On lui prête la maxime : la force prime le droit. Il avait trop d’esprit pour dire ce non-sens. S’il existe deux entités différentes, le droit et la force, nul homme raisonnable n’attribuera la primauté à la force. Bismarck ne l’a pas fait ; il a simplement répété le lieu commun de Grotius : « Dans les conflits européens pour lesquels il n’y a pas de tribunal compétent, le droit ne peut se faire valoir que par les baïonnettes[2]. » S’il n’avait pas cru oiseux ou imprudent de formuler sa véritable pensée, il eût dit ce qu’attestent tous ses actes, que la force est, selon la doctrine de Proudhon, le Dieu unique du monde, et qu’en dépit de la lamentation des hommes vertueux et sensibles, elle crée le droit[3]

Il a soutenu constamment deux luttes à la fois, l’une contre le Parlement, l’autre contre la Cour, la reine Augusta et les princes royaux. Chacune d’elles lui a inspiré une rancune particulière. La lutte contre le Parlement lui a laissé l’aversion dés orateurs, celle contre la Cour, l’antipathie des princes. Il exprime la dernière moins bruyamment que la première, mais il ne la ressent pas moins.

» Données fournies

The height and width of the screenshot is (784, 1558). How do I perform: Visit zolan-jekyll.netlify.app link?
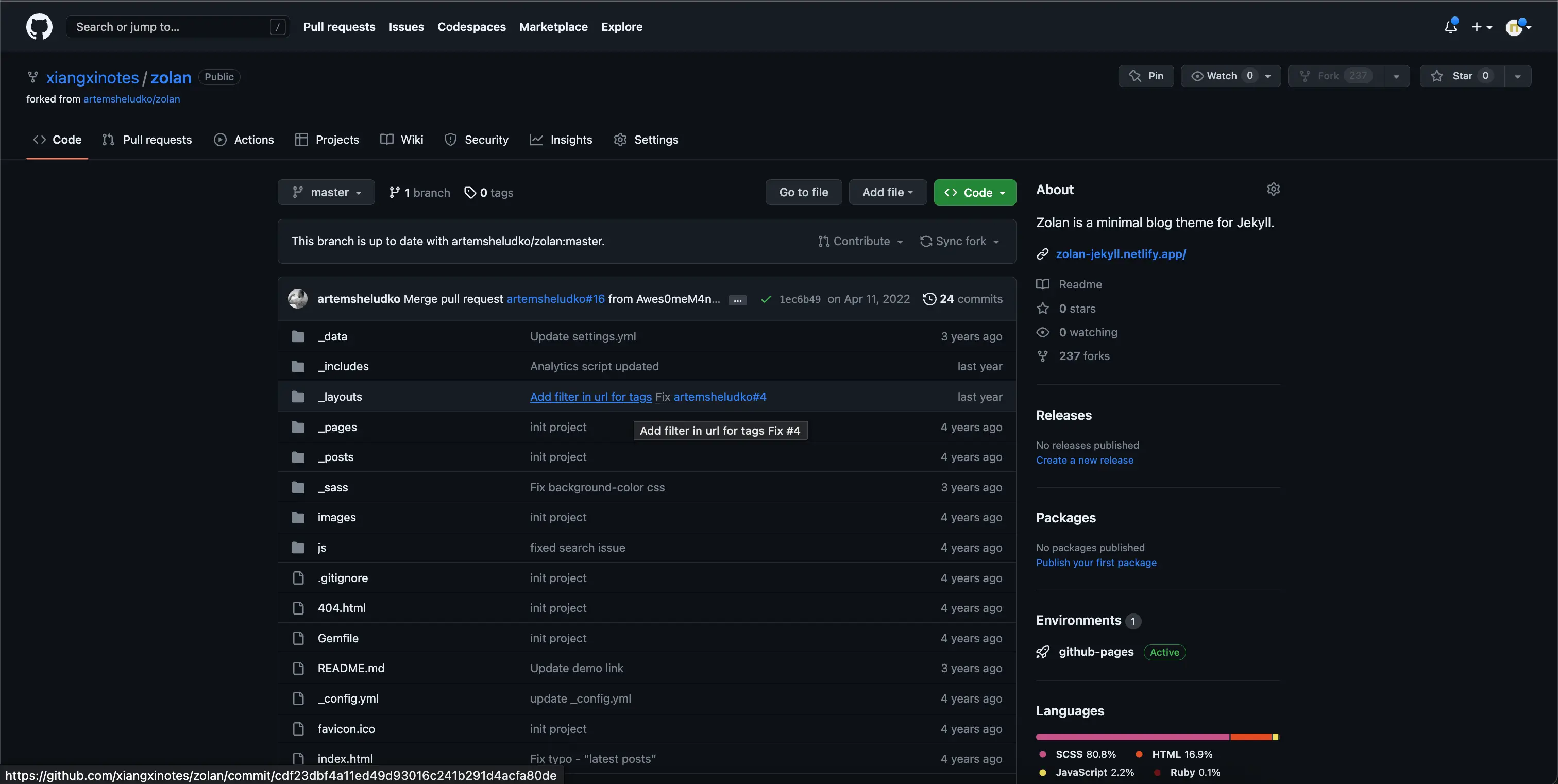click(x=1120, y=254)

» À faire
1. Traduisez en anglais la phrase suivante de l'extrait sur Bismarck : « Il a soutenu constamment deux luttes à la fois, l'une contre le Parlement, l'autre contre la Cour, la reine Augusta et les princes royaux. »
2. Répondez brièvement à ces questions sur l'extrait sur Bismarck :
(a) De qui Bismarck a-t-il répété le lieu commun ?
(b) Selon la doctrine de qui la force est-elle le Dieu unique du monde ?
(c) Qu'est-ce que la lutte contre le Parlement lui a laissé ?
3. Résumez l'extrait sur Bismarck en deux phrases.

» Solutions par tâche
1. He constantly waged two struggles at once, one against Parliament, the other against the Court, Queen Augusta and the royal princes.

2.
(a) De Grotius.
(b) De Proudhon.
(c) L'aversion des orateurs.

3. Bismarck n'a pas dit que la force prime le droit : il a repris le lieu commun de Grotius, mais tous ses actes attestent qu'il tenait la force pour ce qui crée le droit. Ayant mené à la fois une lutte contre le Parlement et une autre contre la Cour, il en a gardé l'aversion des orateurs et l'antipathie des princes.